NA (14) mengatakan MY (28) adalah orang pertama yang memaksa saya sehabis saya mengerjakan tugas sekolah diwarnet, MY memaksa dan mengancam saya untuk melakukan hubungan badan sebanyak dua kali yang dilakukan MY terhadap saya yang pertama didalam rumah dan disamping pos ronda yang kedua MY memberikan uang saya Rp.50.000 sambil mengancam kesaya jangan kasih tau siapa-siapa kalo sampe tau orang kamu saya liatin (pelaku sambil mengepalkan tangannya terhadap korban) kejadian akhir Desember 2019 .

NA korban menambahkan 'Lalu nama kedua yang menggauli saya AR (55) dia juga sama memaksa saya dan mencengkram kedua tangan saya untuk masuk kedalam rumah dan saya diperkosa  sebanyak dua kali dalam seminggu sehabis lebaran idul adha Juli 2020 dan saya sehabis  AR melakukan hubungan seks dengan saya dikasih uang Rp.50.000 sambil mengancam kesaya jangan kasih tau siapa-siapa kalo sampe tau orang kamu saya liatin (pelaku sambil mengepalkan tangannya terhadap korban).

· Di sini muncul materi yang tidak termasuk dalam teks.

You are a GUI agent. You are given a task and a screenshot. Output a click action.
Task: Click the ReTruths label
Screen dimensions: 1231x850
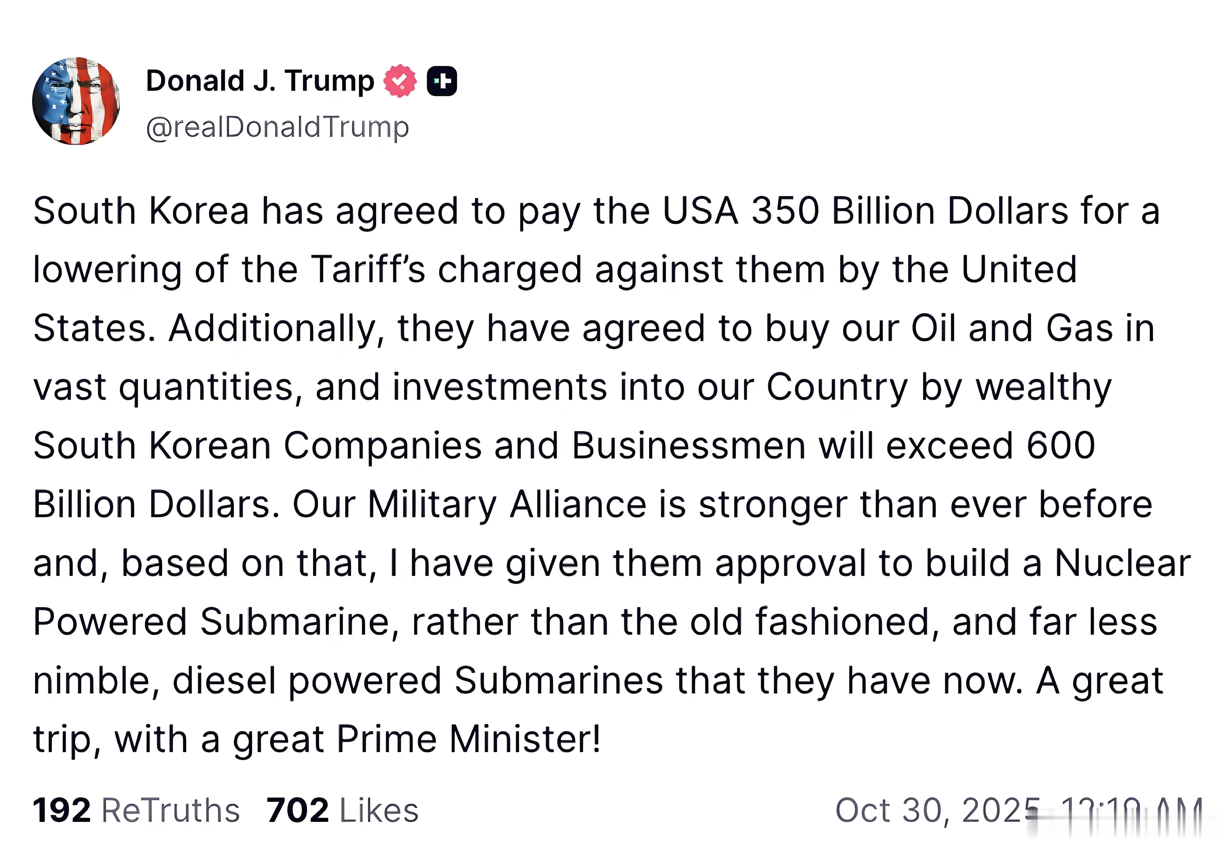click(171, 811)

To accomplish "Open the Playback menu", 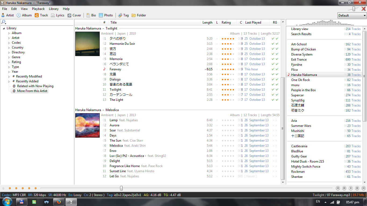I will (x=38, y=9).
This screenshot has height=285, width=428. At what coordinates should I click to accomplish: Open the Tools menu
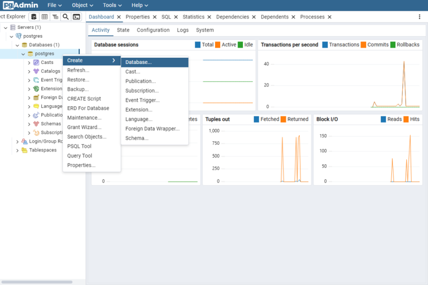pos(112,5)
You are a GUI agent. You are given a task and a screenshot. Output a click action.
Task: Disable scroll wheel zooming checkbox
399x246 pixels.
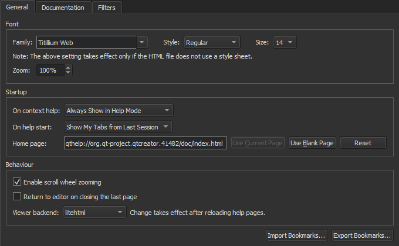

JL ayah korban dari NA mengatakan, Saya hanya mau keadilan saya sudah melaporkan kasus ini kepada pihak kepolisian sektor Cisoka dan Komnas perlindungan perempuan dan anak Indonesia kabupaten Tangerang biar proses hukum yang berlaku dan saya harap pelaku semuanya dijerat dengan seberat-beratnya agar tidak ada korban lagi cukup anak saya yang menjadi korban dari kejinya 2 pelaku ini Selasa kata pihak Penyidik akan dilakukan visum.